Pues igual habrás oído que hay centros de recuperación de fauna que se pueden encargar de ella. Eso era cierto hasta el momento en que se puso en vigor el Real Decreto mencionado antes, pero ahora muchos, al ser centros públicos, están obligados a seguir la normativa. Así que, si una tortuga considerada invasora acaba allí, te aseguro que no va a tener un buen final. No las pueden poner en adopción (te lo digo por experiencia al haber estado de prácticas en uno de ellos), podrían colaborar con protectoras de animales exóticos, pero por miedo a que el futuro adoptante sea un irresponsable y cometa el error de soltarla en un río o lago, prefieren curarse en salud y quitar de en medio a la tortuga antes de que pueda pasar. Tampoco tiene mucho sentido que los centros de recuperación de fauna, que normalmente ayudan a las especies autóctonas protegidas, protejan también a las “enemigas” de estas.

La opción que te queda es buscar protectoras de exóticos por tu comunidad autónoma o incluso más lejos si no hay en la tuya. Hasta no hace mucho, había bastantes protectoras que podían encargarse de acoger especies invasoras y ponerlas en adopción con toda la documentación necesaria para su tenencia, pero las autoridades cada vez se lo están poniendo más difícil. Así que, infórmate bien de qué van a hacer con tu tortuga antes de entregársela o puede acabar igual de “bien” que en un centro de recuperación de fauna. Aun así, hay protectoras tanto de exóticos como de otros animales que, aunque no acojan a la tortuga, pueden darle difusión a tu necesidad de buscar un adoptante y te pueden ayudar mucho. No pierdas la esperanza de encontrarle un nuevo dueño aunque cueste, si no  puedes tomar una mala decisión, como los dueños de las tortugas de esta noticia.

En el caso de no ser una especie que esté en el Catálogo Español de Especies Exóticas Invasoras, lo vas a tener mucho más fácil para entregarla, sobre todo en las protectoras.

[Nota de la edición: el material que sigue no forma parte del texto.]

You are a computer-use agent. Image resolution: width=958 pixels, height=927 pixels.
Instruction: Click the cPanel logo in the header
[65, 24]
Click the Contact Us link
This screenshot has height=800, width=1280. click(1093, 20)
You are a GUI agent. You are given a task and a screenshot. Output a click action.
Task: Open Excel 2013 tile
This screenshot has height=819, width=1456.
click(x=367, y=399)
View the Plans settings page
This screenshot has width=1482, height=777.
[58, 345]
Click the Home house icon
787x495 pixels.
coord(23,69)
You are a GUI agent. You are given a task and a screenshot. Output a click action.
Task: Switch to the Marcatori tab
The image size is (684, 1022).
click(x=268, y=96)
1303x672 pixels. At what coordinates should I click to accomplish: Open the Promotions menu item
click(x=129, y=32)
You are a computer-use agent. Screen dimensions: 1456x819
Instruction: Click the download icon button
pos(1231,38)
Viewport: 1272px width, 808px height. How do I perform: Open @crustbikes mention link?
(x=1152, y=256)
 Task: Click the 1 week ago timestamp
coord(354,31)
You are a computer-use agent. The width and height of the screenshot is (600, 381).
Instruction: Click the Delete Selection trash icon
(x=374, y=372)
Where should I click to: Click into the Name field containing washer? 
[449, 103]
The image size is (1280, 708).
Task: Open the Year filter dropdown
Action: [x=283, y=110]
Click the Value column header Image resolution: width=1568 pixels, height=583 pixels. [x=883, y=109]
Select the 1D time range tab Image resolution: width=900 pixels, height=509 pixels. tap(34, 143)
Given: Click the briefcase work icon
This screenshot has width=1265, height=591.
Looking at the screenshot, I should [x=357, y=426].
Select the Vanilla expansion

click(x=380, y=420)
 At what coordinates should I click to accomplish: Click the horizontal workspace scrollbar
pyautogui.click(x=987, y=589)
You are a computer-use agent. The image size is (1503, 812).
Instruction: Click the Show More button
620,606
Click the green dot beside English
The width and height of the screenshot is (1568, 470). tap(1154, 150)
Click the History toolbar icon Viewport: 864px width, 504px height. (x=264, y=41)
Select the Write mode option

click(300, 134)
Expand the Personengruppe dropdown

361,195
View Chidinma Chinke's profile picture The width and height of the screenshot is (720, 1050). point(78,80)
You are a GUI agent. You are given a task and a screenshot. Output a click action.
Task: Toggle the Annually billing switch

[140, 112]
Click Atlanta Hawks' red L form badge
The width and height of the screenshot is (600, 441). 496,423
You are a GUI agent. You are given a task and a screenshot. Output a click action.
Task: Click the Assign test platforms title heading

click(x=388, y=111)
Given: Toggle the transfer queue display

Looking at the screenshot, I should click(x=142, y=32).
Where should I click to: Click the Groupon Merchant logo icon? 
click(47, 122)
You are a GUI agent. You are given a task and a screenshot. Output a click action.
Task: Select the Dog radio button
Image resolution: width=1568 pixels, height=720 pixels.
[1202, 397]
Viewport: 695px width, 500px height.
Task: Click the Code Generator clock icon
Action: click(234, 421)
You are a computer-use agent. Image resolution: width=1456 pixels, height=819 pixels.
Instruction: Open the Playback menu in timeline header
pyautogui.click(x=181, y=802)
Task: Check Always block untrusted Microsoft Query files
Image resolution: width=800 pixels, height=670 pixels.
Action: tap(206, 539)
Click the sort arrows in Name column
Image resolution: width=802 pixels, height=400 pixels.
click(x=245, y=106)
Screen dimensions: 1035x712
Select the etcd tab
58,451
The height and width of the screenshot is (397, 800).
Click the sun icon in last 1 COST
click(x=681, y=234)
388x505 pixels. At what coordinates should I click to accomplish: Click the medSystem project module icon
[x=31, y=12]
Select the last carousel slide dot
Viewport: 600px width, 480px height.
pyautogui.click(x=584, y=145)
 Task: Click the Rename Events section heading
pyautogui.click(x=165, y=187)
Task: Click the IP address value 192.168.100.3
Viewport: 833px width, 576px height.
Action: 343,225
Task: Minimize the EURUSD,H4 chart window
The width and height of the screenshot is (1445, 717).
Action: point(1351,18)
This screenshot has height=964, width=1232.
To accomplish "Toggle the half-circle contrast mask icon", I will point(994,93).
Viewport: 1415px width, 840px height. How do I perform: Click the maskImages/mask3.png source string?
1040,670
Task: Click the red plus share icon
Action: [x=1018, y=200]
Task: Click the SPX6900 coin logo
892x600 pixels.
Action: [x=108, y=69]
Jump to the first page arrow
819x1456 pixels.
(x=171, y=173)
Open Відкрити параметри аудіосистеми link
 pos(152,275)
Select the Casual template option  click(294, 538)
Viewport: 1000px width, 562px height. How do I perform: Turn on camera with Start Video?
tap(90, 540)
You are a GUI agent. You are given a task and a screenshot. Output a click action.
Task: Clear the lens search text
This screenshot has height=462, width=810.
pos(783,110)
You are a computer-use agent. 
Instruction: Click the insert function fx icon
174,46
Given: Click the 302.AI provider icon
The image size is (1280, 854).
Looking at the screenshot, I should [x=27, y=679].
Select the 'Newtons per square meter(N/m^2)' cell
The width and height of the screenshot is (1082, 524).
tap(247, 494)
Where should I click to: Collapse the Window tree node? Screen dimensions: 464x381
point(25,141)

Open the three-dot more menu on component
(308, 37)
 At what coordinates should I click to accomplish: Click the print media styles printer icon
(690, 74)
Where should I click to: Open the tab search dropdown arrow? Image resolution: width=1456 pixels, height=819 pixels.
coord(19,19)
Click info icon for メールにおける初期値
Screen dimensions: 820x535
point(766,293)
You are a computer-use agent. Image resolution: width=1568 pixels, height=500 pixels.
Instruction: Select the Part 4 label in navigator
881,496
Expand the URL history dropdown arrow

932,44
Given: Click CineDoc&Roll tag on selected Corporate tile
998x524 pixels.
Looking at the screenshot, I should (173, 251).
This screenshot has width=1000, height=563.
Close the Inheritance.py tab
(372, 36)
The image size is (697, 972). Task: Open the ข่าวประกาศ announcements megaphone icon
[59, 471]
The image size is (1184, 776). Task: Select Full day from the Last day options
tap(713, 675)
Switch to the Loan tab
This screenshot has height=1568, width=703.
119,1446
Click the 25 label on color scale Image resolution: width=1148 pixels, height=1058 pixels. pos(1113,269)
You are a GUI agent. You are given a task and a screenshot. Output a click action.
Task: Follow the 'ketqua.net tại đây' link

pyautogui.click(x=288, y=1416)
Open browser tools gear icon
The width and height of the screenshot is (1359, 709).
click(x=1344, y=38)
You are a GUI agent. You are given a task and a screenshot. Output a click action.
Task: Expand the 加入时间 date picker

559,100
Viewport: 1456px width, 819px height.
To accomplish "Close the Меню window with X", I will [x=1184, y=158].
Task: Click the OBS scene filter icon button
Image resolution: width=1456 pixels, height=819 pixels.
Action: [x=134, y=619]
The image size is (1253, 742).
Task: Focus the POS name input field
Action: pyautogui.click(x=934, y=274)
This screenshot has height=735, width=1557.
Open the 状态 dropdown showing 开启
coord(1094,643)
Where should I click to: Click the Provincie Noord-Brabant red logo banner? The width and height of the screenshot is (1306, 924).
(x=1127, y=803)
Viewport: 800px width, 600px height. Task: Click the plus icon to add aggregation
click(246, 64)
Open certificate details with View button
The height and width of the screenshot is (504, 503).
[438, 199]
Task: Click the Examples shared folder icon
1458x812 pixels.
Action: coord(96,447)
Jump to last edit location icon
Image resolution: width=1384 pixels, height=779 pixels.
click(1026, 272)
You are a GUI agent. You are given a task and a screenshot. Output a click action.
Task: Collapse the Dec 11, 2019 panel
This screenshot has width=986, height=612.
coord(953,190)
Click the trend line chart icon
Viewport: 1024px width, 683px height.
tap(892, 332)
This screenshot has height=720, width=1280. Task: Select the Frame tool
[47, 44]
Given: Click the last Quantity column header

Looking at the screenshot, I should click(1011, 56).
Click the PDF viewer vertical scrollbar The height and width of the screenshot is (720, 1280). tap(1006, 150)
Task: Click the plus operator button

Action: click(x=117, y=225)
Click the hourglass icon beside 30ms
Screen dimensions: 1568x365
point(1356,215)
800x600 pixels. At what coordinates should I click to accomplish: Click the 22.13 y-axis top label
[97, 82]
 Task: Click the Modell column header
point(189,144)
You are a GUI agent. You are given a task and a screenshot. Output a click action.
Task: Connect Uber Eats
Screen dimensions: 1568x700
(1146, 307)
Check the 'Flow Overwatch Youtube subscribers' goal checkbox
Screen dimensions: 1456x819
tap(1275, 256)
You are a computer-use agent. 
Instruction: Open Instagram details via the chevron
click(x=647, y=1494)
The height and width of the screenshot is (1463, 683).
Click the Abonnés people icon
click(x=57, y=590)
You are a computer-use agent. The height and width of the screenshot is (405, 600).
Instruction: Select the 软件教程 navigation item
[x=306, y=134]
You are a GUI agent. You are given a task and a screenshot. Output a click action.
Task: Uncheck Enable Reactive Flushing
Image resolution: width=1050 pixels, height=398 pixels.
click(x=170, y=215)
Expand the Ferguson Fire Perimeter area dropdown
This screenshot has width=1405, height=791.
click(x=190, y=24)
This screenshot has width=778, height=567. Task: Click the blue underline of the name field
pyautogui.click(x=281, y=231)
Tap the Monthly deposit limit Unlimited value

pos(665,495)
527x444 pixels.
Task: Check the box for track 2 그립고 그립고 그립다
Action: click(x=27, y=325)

También quiero aclarar que aunque no se considere invasora, tampoco es una buena idea soltarla en el medio ambiente, ya que aun así puede ser perjudicial aunque aún no esté en la lista de invasoras. También es posible que no se considere invasora porque puede significar que es una especie que no se adapta lo suficiente a los cambios y puede malvivir o morir en el río al poco de soltarla.

Conclusión

Mejor NO compres tortugas, aunque creas que vas a poder ocuparte de ella toda su vida. Piensa que duran más de 20 años y no sabes lo que puede pasar en tu vida durante ese tiempo, quizá te veas obligado en algún momento a buscarle otra casa. Puedes acogerlas si alguien lo necesita y eres una persona responsable y concienciada, pero piensa que puedes acabar viéndote en las mismas que el dueño anterior.

Tus malas decisiones no solo te afectan a ti, también a la pobre tortuga, que siempre acaba siendo la más perjudicada (junto con la fauna y flora que se puede llegar a papear si la liberas donde no toca).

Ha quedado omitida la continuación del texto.